** Required work **
I'd like the entries reproduced exactly, with the images omitted.

** Entries shown **
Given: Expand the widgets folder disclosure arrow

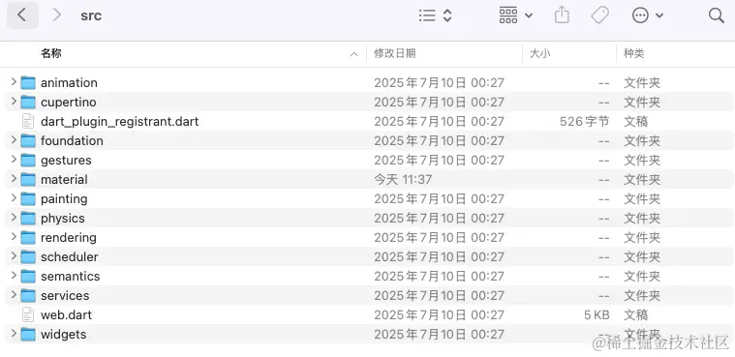Looking at the screenshot, I should 14,334.
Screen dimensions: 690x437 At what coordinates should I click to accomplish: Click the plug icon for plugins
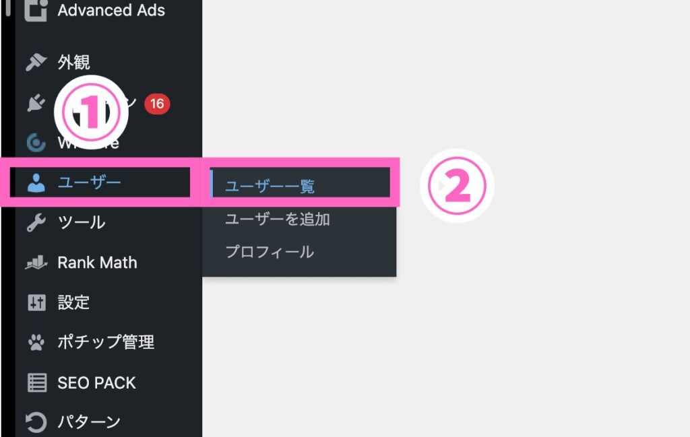tap(36, 103)
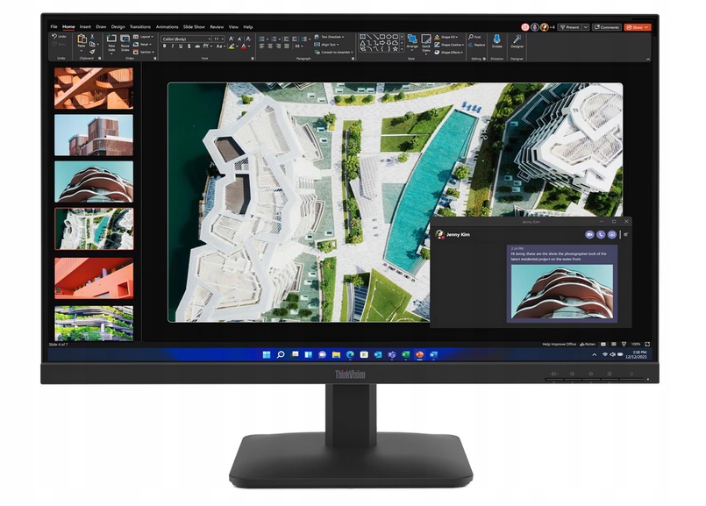Open the Comments panel
This screenshot has width=706, height=506.
tap(609, 26)
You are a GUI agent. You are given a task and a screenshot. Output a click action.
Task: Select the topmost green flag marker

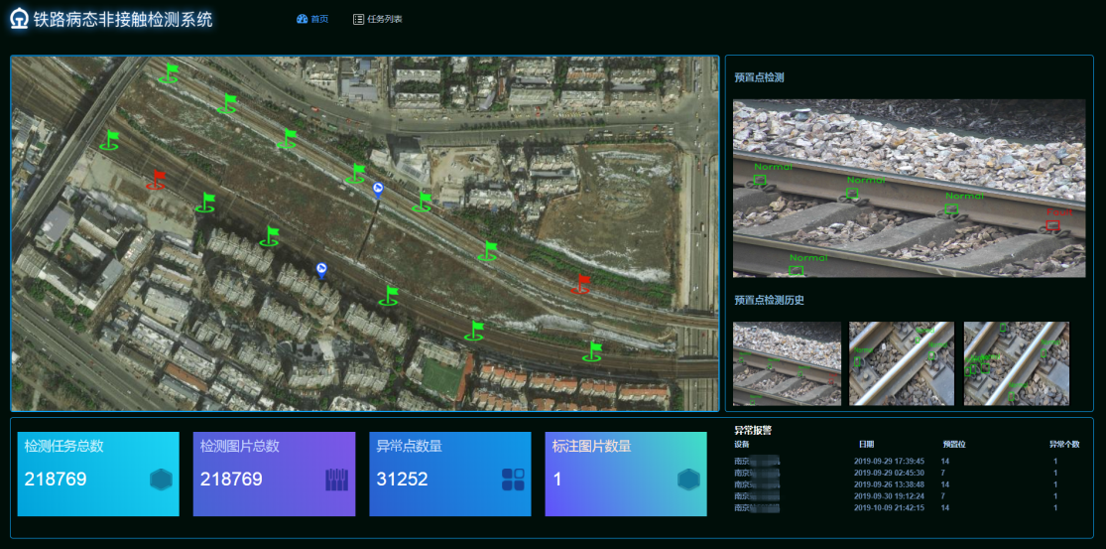click(x=171, y=73)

** Response area **
Given: Expand the widgets folder disclosure arrow

Looking at the screenshot, I should 14,334.
Screen dimensions: 690x437 At what coordinates should I click to accomplish: Click the plug icon for plugins
tap(36, 103)
Open the Comments panel
This screenshot has width=706, height=506.
tap(609, 26)
You are a GUI agent. You are given a task and a screenshot. Output a click action.
Task: Select the topmost green flag marker

click(x=171, y=73)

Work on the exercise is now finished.